In the records below, the line with "EEO NASHUA-MANCHESTER UNIT (840, 1096)" opens the range and the line with "Non merci (89, 1079)" closes it; print that range exactly and nothing else.

-------

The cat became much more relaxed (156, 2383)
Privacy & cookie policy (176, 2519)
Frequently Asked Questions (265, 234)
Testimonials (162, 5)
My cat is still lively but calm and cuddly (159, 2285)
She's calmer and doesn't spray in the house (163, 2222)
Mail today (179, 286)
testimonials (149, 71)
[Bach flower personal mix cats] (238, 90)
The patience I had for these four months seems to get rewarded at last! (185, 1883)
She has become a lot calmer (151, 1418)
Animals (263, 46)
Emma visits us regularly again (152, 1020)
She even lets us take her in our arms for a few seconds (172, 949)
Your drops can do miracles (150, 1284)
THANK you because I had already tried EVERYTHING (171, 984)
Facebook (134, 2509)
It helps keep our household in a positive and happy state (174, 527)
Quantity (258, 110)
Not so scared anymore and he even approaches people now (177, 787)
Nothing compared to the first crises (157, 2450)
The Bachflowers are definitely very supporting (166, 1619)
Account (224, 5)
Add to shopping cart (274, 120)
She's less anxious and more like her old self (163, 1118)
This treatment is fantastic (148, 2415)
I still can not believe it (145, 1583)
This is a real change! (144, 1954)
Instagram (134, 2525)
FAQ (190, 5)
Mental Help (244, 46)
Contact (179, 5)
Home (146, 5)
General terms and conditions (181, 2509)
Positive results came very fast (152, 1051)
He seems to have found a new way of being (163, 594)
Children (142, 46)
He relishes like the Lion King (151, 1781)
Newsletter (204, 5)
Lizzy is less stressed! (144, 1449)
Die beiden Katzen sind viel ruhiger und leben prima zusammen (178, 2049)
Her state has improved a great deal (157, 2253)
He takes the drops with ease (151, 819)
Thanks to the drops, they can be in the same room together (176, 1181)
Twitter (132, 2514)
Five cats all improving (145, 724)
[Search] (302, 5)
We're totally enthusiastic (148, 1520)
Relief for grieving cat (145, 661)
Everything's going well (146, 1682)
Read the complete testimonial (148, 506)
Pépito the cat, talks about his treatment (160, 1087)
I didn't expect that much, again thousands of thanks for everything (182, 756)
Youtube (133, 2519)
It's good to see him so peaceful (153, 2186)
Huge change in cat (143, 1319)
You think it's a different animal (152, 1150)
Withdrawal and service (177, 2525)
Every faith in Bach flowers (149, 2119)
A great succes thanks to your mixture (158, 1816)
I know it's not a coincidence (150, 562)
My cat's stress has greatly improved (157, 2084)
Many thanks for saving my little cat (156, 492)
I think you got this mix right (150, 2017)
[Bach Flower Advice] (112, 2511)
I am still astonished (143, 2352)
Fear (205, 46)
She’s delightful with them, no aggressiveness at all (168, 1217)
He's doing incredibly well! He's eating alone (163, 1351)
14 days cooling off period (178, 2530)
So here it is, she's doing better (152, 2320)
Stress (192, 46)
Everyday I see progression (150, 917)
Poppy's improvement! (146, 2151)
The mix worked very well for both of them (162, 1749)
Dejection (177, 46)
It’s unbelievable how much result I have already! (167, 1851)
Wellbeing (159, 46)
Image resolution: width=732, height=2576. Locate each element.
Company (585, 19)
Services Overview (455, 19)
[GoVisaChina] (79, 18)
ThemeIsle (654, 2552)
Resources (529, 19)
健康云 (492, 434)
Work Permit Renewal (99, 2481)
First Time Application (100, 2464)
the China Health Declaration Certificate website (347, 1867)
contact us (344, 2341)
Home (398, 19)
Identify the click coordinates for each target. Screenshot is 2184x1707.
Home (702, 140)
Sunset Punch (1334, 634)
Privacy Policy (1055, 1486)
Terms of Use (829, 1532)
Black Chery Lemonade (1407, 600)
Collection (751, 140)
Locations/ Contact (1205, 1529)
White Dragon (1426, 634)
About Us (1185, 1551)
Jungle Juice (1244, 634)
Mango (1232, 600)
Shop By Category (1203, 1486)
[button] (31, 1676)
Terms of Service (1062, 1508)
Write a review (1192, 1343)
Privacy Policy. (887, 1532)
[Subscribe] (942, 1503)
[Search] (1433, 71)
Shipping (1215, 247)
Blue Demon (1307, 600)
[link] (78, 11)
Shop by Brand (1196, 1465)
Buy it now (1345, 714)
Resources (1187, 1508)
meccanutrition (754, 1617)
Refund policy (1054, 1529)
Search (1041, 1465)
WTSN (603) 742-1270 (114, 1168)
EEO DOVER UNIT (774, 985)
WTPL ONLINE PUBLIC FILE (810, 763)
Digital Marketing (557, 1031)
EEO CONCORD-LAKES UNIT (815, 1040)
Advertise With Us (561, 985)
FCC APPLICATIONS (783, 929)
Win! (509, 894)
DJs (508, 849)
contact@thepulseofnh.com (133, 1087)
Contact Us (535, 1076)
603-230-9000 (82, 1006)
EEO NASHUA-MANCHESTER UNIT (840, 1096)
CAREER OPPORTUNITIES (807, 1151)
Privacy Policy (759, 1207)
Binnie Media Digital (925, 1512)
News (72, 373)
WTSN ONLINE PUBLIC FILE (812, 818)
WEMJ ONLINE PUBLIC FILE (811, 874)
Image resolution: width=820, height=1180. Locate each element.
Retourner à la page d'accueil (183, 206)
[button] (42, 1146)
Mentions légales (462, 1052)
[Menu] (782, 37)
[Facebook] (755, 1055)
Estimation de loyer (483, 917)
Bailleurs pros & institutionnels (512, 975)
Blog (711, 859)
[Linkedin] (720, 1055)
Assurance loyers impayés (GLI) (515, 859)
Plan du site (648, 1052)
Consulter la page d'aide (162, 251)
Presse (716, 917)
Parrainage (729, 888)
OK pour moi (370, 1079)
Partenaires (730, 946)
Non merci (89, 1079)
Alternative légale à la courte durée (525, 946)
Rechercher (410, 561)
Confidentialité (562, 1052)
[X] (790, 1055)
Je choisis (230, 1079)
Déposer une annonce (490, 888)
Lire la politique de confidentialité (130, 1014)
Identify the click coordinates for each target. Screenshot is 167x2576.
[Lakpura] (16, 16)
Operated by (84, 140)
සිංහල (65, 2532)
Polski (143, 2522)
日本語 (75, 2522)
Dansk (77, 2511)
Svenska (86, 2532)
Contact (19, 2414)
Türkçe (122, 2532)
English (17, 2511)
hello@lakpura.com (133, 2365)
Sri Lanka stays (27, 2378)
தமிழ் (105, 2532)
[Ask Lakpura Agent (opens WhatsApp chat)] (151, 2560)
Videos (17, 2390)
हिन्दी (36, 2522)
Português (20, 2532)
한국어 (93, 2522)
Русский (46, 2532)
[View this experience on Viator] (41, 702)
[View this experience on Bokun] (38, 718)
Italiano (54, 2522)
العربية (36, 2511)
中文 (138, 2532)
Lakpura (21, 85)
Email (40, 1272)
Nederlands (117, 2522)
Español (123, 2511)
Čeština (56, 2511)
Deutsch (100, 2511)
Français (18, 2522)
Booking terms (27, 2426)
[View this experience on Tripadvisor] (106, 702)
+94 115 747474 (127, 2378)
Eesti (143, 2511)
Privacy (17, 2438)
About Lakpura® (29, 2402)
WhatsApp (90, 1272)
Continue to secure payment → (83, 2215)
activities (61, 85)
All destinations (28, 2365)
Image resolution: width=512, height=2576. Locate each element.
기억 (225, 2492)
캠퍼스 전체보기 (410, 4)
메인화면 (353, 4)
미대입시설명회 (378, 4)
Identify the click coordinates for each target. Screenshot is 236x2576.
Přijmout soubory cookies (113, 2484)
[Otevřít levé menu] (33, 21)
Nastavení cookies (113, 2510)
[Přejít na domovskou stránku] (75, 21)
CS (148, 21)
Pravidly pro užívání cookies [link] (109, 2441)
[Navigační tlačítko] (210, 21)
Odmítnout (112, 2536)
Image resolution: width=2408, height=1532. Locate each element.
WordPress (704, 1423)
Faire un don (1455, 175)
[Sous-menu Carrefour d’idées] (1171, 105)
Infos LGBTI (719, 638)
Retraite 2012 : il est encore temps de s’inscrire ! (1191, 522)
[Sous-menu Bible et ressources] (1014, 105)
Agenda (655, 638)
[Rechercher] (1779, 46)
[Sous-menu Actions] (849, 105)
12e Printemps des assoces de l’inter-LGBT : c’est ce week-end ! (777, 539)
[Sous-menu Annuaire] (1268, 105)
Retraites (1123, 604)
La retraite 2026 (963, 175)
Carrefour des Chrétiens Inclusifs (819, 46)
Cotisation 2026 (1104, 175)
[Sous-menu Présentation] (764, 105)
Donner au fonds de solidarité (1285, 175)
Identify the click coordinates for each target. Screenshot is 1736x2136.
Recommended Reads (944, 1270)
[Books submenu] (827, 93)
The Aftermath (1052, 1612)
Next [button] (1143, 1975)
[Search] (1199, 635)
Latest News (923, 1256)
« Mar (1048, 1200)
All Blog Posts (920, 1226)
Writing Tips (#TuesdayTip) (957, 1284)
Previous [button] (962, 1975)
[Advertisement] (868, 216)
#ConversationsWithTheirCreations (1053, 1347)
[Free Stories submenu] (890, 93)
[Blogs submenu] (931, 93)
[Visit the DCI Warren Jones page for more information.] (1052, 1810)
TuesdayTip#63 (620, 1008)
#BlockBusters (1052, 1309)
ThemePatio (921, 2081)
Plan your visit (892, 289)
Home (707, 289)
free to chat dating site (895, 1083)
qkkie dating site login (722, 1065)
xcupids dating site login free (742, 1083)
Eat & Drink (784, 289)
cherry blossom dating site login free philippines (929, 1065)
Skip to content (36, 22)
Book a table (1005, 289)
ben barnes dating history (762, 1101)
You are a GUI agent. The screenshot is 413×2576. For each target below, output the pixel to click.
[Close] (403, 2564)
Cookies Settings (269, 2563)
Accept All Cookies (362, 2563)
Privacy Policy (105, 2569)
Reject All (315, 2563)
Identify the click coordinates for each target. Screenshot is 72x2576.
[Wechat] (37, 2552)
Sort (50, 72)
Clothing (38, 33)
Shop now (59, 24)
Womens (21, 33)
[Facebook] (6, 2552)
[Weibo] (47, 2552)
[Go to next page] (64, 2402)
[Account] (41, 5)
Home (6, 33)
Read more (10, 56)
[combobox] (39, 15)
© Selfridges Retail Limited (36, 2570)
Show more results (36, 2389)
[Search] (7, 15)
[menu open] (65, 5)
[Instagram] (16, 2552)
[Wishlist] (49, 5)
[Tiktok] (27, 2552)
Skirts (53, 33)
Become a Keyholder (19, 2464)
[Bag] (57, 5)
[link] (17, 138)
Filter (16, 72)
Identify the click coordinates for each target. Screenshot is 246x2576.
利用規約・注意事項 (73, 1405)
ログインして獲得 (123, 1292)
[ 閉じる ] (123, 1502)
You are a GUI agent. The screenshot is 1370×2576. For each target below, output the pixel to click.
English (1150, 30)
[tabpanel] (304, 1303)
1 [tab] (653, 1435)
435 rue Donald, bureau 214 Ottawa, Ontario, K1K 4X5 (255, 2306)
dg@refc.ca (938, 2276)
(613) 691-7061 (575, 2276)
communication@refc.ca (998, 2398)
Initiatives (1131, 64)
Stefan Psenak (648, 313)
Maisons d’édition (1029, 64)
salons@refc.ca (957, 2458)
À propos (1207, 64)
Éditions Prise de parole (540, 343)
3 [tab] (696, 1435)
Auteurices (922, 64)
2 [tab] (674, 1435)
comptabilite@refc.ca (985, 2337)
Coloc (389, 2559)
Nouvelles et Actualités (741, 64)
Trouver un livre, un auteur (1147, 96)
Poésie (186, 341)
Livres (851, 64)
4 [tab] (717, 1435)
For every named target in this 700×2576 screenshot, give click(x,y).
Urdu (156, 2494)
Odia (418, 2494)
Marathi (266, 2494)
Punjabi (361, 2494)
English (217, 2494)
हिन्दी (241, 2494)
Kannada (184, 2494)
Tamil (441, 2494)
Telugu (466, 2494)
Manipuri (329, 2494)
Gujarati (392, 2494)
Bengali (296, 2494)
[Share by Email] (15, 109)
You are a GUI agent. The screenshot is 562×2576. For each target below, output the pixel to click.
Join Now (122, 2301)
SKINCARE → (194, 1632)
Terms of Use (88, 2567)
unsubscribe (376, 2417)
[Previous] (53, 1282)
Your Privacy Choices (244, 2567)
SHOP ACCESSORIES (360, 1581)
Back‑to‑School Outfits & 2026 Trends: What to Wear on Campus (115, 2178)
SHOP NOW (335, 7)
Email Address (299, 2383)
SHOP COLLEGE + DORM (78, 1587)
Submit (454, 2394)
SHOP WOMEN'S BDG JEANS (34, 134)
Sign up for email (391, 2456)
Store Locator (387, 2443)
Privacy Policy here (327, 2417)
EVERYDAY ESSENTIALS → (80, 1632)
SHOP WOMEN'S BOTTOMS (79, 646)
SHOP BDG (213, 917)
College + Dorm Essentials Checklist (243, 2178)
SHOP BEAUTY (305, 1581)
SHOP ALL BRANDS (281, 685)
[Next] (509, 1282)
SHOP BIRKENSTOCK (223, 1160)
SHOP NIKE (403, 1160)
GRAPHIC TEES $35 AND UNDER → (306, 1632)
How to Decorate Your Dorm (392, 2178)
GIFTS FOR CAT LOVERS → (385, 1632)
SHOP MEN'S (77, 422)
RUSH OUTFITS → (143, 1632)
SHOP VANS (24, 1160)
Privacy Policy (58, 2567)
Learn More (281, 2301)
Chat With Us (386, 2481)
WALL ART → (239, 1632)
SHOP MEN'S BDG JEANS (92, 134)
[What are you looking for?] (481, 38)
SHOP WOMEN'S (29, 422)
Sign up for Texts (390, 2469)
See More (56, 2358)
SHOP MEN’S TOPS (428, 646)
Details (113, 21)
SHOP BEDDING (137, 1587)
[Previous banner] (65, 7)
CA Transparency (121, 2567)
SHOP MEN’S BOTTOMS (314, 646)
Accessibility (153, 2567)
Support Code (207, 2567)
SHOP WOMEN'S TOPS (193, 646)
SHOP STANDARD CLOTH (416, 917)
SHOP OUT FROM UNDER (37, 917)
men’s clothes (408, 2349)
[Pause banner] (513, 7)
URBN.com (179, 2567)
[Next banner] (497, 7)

-------

**Solution to the problem:**
EEO NASHUA-MANCHESTER UNIT (840, 1096)
CAREER OPPORTUNITIES (807, 1151)
Privacy Policy (759, 1207)
Binnie Media Digital (925, 1512)
News (72, 373)
WTSN ONLINE PUBLIC FILE (812, 818)
WEMJ ONLINE PUBLIC FILE (811, 874)
Image resolution: width=820, height=1180. Locate each element.
Retourner à la page d'accueil (183, 206)
[button] (42, 1146)
Mentions légales (462, 1052)
[Menu] (782, 37)
[Facebook] (755, 1055)
Estimation de loyer (483, 917)
Bailleurs pros & institutionnels (512, 975)
Blog (711, 859)
[Linkedin] (720, 1055)
Assurance loyers impayés (GLI) (515, 859)
Plan du site (648, 1052)
Consulter la page d'aide (162, 251)
Presse (716, 917)
Parrainage (729, 888)
OK pour moi (370, 1079)
Partenaires (730, 946)
Non merci (89, 1079)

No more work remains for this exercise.